_ACTIVITIES_.
1) In the text on tiny proteins, what does the writer give as the current number of human protein-coding genes?
2) Summarize the text on tiny proteins in two sentences.
3) Reproduce the portion of the text on tiny proteins that opens with the words containing "I last wrote" and closes with "out to exist.".

_QUOTED PASSAGE_.
↓

Tiny Proteins, Getting Sorted Out

I last wrote about the world of tiny proteins here, but there’s a lot more going on now. To recap, the “official” figure for the number of human genes that code for proteins is between 19 and 20 thousand (I think that the current number is 19,370). I can never think about such figures without remembering the days in the late 1990s when the rush to sequence the human genome was on. Younger observers may not realize it, but the estimates at the time for how many such genes there would be invariably ran much, much higher than that number. It’s a monument to our times that the USPTO received far more gene patent applications than the number of genes that actually turned out to exist.

↑

_RECORDS_.

↓

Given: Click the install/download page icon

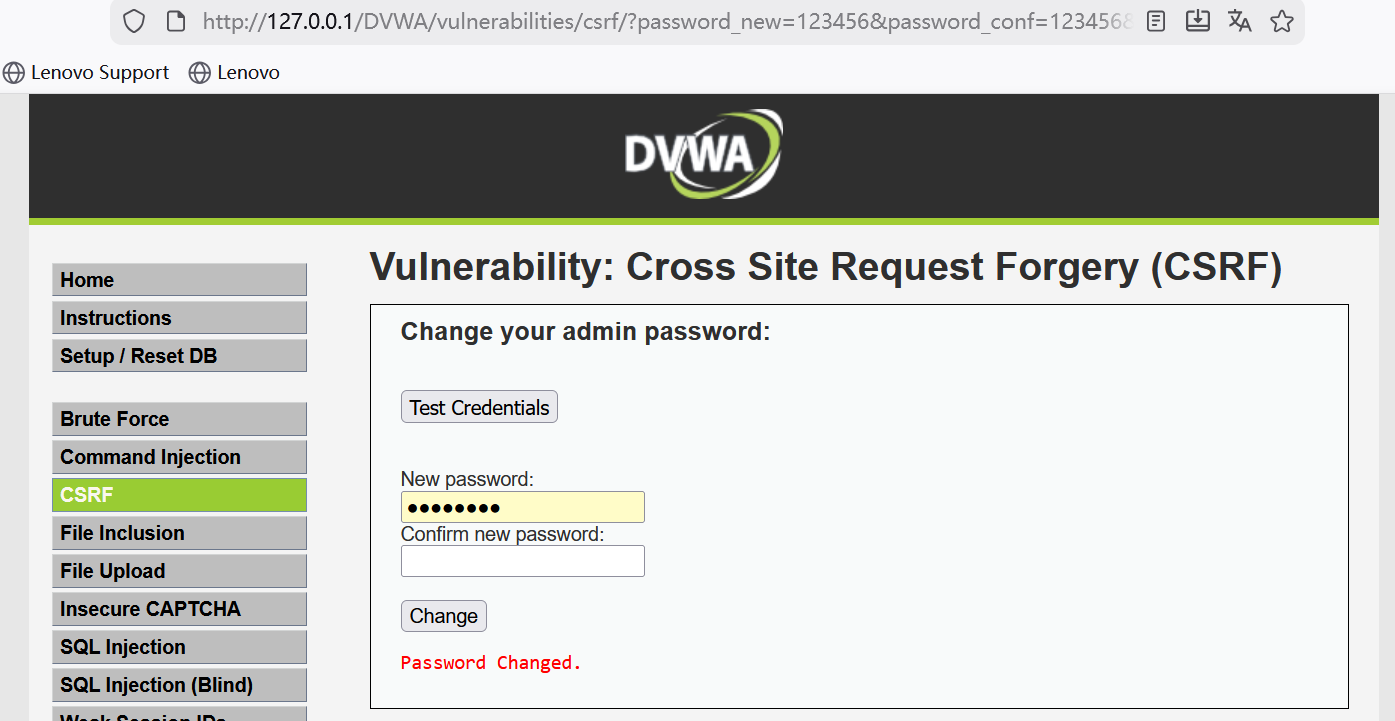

↑
↓

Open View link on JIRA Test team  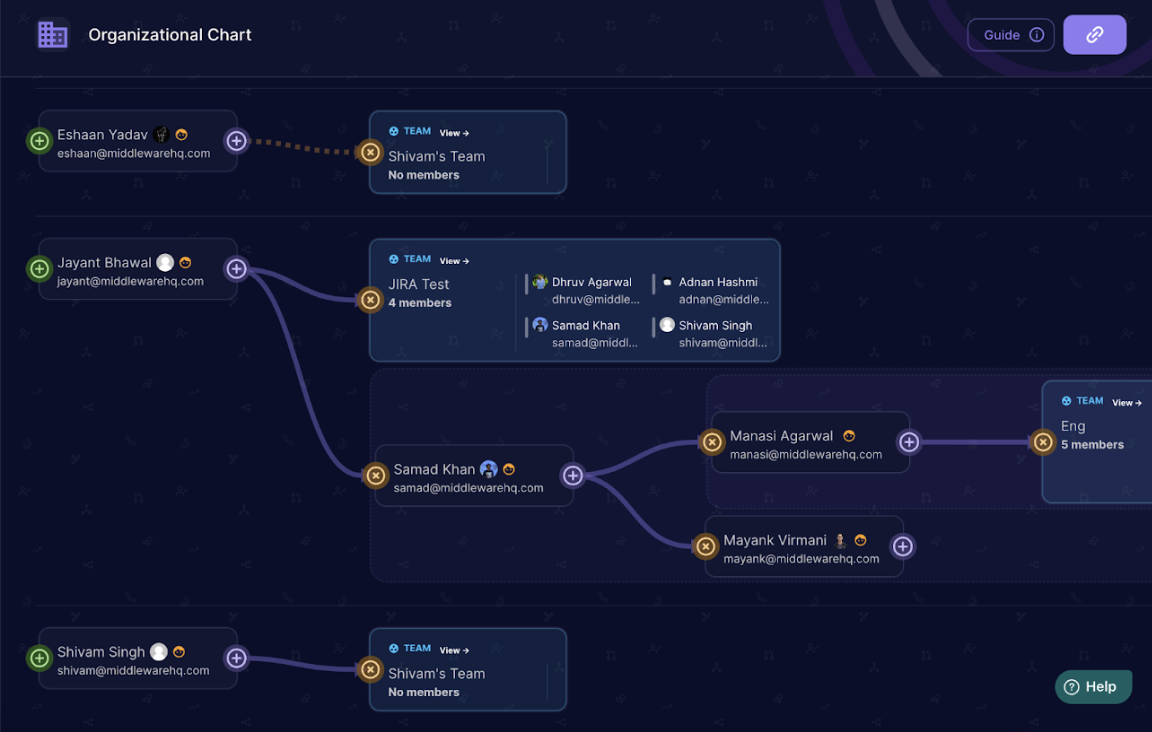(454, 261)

↑

_ANSWER LIST_.
1) 19,370.

2) The official figure for human protein-coding genes is between 19 and 20 thousand, with the current number thought to be 19,370. During the late-1990s rush to sequence the human genome, estimates ran much higher, and the USPTO received far more gene patent applications than the number of genes that turned out to exist.

3)
I last wrote about the world of tiny proteins here, but there’s a lot more going on now. To recap, the “official” figure for the number of human genes that code for proteins is between 19 and 20 thousand (I think that the current number is 19,370). I can never think about such figures without remembering the days in the late 1990s when the rush to sequence the human genome was on. Younger observers may not realize it, but the estimates at the time for how many such genes there would be invariably ran much, much higher than that number. It’s a monument to our times that the USPTO received far more gene patent applications than the number of genes that actually turned out to exist.